Excerpt from a dataset
· · ·

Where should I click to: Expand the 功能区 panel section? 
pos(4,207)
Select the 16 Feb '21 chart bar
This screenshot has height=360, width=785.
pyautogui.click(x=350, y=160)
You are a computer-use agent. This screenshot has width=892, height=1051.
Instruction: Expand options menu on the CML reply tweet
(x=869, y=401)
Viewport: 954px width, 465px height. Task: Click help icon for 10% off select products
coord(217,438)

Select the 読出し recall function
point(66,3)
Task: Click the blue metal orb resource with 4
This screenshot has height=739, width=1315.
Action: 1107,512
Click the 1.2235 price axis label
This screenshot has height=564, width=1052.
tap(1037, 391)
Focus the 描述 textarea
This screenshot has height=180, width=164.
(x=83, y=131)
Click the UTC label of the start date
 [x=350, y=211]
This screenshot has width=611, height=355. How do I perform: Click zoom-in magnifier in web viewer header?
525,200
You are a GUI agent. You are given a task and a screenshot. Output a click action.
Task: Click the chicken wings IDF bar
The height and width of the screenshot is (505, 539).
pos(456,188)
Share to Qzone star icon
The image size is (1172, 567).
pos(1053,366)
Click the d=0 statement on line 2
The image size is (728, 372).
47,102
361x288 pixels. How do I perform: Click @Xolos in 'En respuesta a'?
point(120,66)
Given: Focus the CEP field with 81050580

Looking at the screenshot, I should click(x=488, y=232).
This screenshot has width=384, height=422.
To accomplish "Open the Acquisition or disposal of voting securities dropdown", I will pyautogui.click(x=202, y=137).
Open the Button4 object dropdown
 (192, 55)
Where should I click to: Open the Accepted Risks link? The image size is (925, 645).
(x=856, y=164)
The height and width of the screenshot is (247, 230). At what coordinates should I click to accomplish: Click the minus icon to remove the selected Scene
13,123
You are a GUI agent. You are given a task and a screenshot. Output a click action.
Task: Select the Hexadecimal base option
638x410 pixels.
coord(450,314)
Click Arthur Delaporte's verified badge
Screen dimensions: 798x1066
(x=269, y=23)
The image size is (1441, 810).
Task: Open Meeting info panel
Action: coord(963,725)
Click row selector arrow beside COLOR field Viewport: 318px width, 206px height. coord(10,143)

· · ·

Copy out every one of the records above word for word, keeping each line as it stands.

Where should I click to: Expand the 功能区 panel section? 
pos(4,207)
Select the 16 Feb '21 chart bar
This screenshot has height=360, width=785.
pyautogui.click(x=350, y=160)
You are a computer-use agent. This screenshot has width=892, height=1051.
Instruction: Expand options menu on the CML reply tweet
(x=869, y=401)
Viewport: 954px width, 465px height. Task: Click help icon for 10% off select products
coord(217,438)

Select the 読出し recall function
point(66,3)
Task: Click the blue metal orb resource with 4
This screenshot has height=739, width=1315.
Action: 1107,512
Click the 1.2235 price axis label
This screenshot has height=564, width=1052.
tap(1037, 391)
Focus the 描述 textarea
This screenshot has height=180, width=164.
(x=83, y=131)
Click the UTC label of the start date
 [x=350, y=211]
This screenshot has width=611, height=355. How do I perform: Click zoom-in magnifier in web viewer header?
525,200
You are a GUI agent. You are given a task and a screenshot. Output a click action.
Task: Click the chicken wings IDF bar
The height and width of the screenshot is (505, 539).
pos(456,188)
Share to Qzone star icon
The image size is (1172, 567).
pos(1053,366)
Click the d=0 statement on line 2
The image size is (728, 372).
47,102
361x288 pixels. How do I perform: Click @Xolos in 'En respuesta a'?
point(120,66)
Given: Focus the CEP field with 81050580

Looking at the screenshot, I should click(x=488, y=232).
This screenshot has width=384, height=422.
To accomplish "Open the Acquisition or disposal of voting securities dropdown", I will pyautogui.click(x=202, y=137).
Open the Button4 object dropdown
 (192, 55)
Where should I click to: Open the Accepted Risks link? The image size is (925, 645).
(x=856, y=164)
The height and width of the screenshot is (247, 230). At what coordinates should I click to accomplish: Click the minus icon to remove the selected Scene
13,123
You are a GUI agent. You are given a task and a screenshot. Output a click action.
Task: Select the Hexadecimal base option
638x410 pixels.
coord(450,314)
Click Arthur Delaporte's verified badge
Screen dimensions: 798x1066
(x=269, y=23)
The image size is (1441, 810).
Task: Open Meeting info panel
Action: coord(963,725)
Click row selector arrow beside COLOR field Viewport: 318px width, 206px height. coord(10,143)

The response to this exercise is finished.